• [Interface element material]:
= = = = = = =

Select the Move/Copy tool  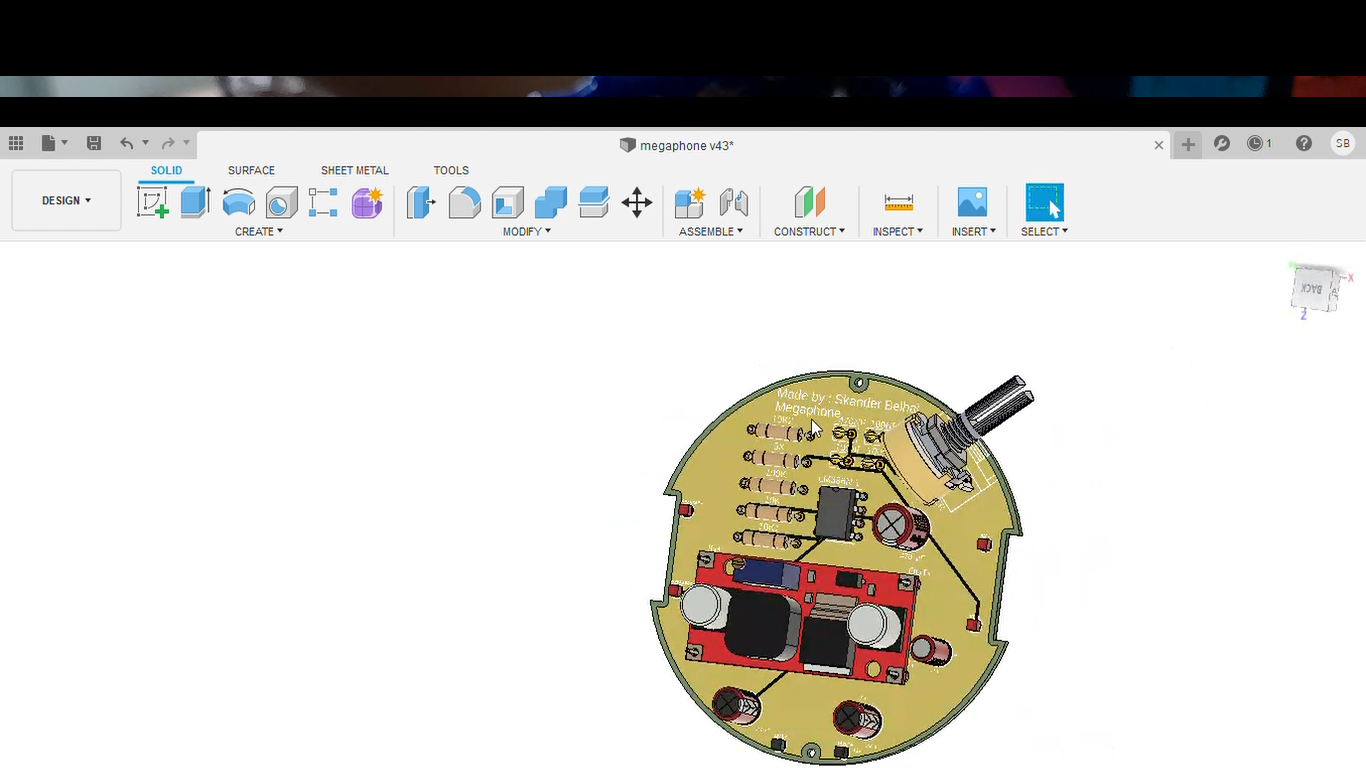637,203
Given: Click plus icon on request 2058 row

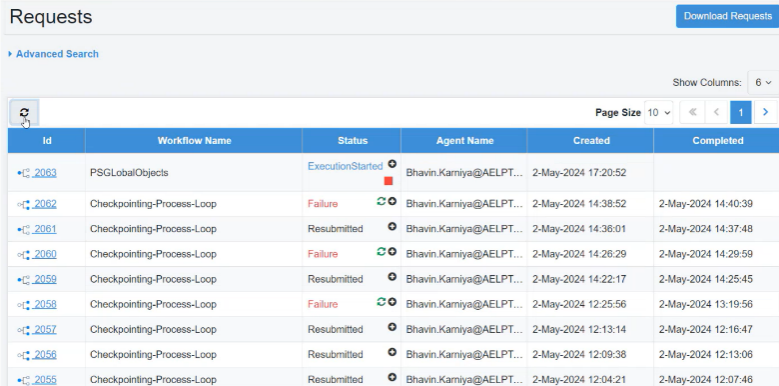Looking at the screenshot, I should (x=392, y=302).
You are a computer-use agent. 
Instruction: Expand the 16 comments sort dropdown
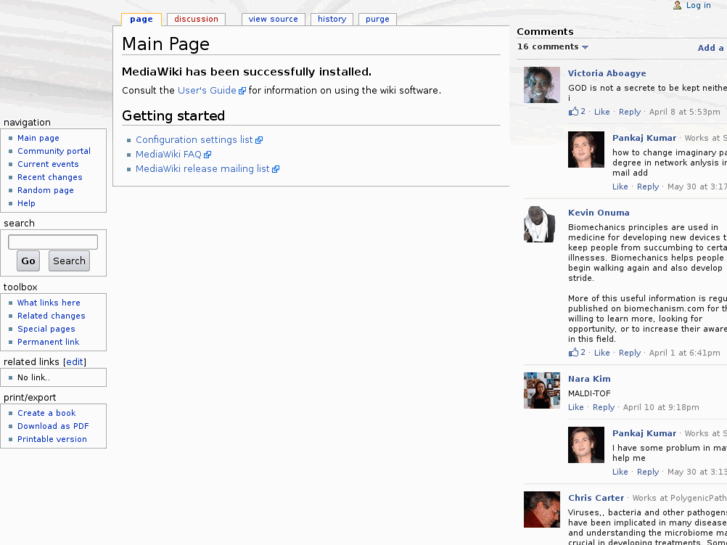coord(585,47)
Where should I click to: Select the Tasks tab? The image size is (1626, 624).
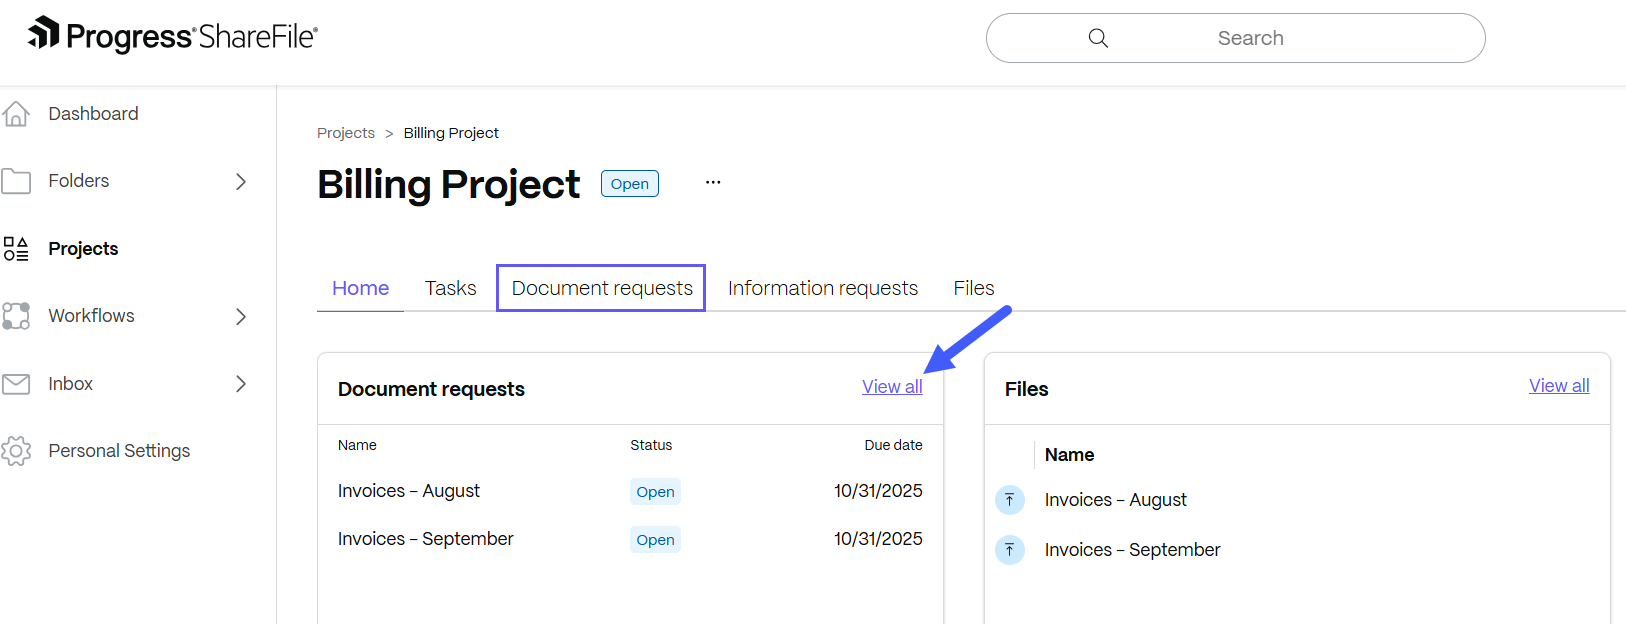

= = = = = = =

• [The exercise]: Please reproduce the material word for word, from the line containing "Given: Click plus icon on request 2058 row" through the end, including both ends. Leave out the pictures.

• [Answer to this task]:
Given: Click plus icon on request 2058 row

Looking at the screenshot, I should (x=392, y=302).
You are a computer-use agent. 
Instruction: Expand the 16 comments sort dropdown
coord(585,47)
Where should I click to: Select the Tasks tab? The image size is (1626, 624).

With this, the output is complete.